> [REQUIRED ACTION] In the entries that follow, find the line containing "Carte (522, 2242)"; from there, copy every line exactly through the line containing "Transformers (324, 13)".

Stored records
+-------+

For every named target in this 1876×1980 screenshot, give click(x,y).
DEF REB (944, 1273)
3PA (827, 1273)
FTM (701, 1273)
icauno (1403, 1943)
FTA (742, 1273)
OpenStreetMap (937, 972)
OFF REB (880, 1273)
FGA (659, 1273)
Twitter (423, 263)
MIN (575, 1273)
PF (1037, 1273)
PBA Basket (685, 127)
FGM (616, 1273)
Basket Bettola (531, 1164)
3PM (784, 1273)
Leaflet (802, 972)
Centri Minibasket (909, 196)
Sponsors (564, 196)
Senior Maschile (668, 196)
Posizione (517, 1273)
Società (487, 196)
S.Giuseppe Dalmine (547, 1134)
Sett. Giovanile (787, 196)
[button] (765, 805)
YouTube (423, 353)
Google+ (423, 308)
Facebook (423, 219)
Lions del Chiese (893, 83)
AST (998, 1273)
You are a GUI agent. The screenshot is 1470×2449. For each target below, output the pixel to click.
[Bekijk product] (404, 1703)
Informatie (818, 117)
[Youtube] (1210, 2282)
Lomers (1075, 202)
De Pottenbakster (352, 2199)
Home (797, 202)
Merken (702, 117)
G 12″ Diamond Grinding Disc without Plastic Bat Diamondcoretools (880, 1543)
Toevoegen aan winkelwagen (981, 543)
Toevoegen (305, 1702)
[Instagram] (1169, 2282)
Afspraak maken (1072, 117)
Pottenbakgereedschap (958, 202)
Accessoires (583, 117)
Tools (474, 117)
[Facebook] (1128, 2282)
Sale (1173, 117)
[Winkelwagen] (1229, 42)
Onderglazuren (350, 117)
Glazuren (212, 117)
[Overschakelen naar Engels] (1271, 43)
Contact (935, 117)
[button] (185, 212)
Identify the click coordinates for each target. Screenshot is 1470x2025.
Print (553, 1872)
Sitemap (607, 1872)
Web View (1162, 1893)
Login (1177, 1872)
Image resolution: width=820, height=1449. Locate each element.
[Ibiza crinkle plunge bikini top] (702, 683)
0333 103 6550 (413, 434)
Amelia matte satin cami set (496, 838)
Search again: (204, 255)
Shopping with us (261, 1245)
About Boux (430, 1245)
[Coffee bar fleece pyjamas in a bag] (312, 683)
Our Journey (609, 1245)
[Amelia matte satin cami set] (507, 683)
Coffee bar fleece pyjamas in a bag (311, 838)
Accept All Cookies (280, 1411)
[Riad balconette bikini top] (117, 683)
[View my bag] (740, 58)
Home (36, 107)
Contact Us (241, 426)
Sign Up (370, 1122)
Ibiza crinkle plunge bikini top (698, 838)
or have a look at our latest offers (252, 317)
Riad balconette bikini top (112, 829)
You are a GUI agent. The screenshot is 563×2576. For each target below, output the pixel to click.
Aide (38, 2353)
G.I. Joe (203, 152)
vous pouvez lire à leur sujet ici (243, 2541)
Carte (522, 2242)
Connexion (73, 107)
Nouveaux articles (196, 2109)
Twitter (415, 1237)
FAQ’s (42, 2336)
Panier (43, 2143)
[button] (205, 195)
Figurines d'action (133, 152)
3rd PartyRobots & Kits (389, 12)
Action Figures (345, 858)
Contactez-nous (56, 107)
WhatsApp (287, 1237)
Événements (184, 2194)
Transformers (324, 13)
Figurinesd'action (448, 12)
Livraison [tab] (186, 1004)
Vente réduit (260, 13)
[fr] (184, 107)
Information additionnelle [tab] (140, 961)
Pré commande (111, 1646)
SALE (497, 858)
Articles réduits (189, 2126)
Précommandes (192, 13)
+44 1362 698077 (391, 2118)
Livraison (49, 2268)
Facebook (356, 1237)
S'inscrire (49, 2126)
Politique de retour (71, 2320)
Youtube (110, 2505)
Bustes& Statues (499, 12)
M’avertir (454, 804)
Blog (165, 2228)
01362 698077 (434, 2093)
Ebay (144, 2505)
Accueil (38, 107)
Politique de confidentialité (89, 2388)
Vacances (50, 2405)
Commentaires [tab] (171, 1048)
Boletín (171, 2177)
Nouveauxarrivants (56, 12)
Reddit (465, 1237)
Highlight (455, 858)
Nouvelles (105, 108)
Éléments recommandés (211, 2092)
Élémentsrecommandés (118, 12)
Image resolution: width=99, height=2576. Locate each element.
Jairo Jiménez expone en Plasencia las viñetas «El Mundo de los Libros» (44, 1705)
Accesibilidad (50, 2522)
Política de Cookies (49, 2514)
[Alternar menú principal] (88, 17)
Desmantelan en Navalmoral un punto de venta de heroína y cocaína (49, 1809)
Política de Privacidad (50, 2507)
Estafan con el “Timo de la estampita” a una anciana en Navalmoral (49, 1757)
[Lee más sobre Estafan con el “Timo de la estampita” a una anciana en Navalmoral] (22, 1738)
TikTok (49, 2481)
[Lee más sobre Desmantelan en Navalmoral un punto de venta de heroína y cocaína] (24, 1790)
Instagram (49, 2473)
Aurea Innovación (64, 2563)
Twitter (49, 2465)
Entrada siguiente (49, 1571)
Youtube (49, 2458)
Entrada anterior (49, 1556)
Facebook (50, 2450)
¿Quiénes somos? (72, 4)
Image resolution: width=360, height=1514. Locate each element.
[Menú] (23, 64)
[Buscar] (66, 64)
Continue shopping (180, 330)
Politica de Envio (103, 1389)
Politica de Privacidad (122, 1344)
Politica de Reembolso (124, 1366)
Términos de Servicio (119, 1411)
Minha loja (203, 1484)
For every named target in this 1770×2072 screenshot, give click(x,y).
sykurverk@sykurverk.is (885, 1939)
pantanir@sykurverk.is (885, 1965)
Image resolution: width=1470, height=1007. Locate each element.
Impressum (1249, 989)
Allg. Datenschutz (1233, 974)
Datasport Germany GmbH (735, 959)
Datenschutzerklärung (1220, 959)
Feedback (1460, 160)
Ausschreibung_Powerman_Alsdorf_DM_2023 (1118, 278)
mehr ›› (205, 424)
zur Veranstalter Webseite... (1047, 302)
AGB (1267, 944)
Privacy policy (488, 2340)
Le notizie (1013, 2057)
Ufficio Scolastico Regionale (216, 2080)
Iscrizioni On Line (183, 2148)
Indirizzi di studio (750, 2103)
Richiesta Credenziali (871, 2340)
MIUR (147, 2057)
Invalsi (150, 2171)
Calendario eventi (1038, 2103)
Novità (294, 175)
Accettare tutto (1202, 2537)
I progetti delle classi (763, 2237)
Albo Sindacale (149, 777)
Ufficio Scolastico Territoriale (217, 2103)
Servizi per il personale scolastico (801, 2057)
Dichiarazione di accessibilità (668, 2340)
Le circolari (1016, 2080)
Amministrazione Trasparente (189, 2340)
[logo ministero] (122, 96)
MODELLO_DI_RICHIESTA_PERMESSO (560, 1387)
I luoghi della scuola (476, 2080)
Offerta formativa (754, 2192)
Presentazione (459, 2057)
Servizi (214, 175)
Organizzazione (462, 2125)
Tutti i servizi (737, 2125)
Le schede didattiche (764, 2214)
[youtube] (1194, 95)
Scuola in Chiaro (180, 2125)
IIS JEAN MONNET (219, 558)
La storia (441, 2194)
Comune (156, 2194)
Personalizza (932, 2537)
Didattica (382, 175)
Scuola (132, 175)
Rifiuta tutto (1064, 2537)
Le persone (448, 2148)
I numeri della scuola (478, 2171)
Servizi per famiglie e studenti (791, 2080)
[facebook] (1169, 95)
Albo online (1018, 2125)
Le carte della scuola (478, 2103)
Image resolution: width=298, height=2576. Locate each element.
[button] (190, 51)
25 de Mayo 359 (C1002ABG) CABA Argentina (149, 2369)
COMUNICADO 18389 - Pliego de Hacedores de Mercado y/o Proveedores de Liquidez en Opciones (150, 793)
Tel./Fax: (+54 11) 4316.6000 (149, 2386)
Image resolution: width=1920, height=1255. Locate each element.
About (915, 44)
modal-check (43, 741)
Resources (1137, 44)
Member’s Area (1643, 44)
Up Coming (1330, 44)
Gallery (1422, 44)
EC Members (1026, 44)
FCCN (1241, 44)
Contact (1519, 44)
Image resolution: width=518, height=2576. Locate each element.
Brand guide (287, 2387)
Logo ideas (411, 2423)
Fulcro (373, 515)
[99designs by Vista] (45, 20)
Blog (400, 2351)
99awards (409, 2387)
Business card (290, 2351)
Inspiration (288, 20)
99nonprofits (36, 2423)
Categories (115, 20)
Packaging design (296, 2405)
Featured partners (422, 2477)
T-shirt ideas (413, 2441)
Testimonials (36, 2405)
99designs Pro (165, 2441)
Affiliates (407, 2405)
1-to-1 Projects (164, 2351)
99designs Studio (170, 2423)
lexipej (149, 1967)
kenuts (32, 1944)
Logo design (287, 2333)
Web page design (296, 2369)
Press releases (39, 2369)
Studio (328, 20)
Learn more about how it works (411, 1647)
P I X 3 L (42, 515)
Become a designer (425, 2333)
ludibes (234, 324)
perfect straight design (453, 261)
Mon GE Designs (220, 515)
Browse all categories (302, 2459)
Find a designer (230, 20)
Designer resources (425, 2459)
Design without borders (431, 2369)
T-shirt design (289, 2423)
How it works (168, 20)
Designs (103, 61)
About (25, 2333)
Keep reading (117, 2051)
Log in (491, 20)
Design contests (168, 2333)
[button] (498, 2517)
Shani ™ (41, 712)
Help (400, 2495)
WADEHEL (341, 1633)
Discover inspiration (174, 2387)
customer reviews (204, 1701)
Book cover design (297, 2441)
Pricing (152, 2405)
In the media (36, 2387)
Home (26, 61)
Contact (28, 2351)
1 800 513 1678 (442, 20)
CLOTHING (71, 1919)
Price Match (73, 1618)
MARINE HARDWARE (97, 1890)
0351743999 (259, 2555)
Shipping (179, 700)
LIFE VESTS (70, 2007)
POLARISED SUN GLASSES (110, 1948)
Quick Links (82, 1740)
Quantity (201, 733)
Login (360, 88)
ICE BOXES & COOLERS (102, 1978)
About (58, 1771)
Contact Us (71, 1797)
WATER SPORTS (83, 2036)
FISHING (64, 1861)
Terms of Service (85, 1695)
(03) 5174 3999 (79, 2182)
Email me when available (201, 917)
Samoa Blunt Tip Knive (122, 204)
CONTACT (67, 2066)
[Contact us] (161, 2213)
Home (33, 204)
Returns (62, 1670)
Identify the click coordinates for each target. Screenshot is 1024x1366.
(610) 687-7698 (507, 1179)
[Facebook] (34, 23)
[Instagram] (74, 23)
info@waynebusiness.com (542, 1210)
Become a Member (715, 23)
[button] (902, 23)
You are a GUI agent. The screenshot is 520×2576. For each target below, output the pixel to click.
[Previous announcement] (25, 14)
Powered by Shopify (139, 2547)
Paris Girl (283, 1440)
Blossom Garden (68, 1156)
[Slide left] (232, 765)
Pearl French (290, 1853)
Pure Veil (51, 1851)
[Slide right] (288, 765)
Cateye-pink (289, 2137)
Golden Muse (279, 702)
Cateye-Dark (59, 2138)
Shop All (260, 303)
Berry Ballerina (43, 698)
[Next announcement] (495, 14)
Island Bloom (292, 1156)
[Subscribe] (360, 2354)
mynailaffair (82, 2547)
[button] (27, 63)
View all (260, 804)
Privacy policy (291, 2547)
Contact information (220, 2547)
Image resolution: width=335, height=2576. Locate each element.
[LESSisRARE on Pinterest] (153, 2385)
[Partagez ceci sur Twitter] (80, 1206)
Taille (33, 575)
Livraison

+-------+

> [ANSWER BOX]
Carte (522, 2242)
Connexion (73, 107)
Nouveaux articles (196, 2109)
Twitter (415, 1237)
FAQ’s (42, 2336)
Panier (43, 2143)
[button] (205, 195)
Figurines d'action (133, 152)
3rd PartyRobots & Kits (389, 12)
Action Figures (345, 858)
Contactez-nous (56, 107)
WhatsApp (287, 1237)
Événements (184, 2194)
Transformers (324, 13)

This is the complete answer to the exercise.